▶ _Supplied material_:
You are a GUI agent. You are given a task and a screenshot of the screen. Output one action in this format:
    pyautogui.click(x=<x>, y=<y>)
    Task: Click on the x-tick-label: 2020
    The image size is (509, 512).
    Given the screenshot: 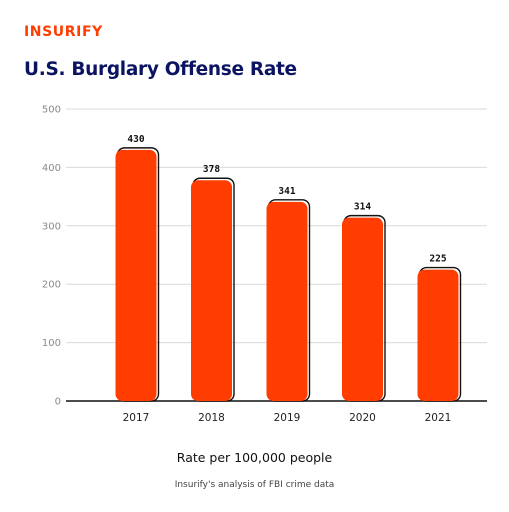 What is the action you would take?
    pyautogui.click(x=362, y=418)
    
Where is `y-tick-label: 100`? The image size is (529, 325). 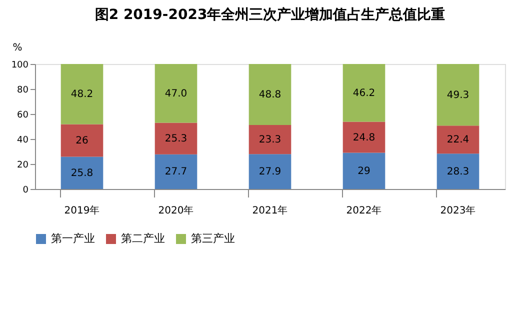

▶ _Action item_:
Please rewrite the data from its beginning through the line containing "The image size is (509, 512).", swapping "x-tick-label" for "x-axis label" and leaving everything else the same.

▶ _Answer space_:
You are a GUI agent. You are given a task and a screenshot of the screen. Output one action in this format:
    pyautogui.click(x=<x>, y=<y>)
    Task: Click on the x-axis label: 2020
    The image size is (509, 512).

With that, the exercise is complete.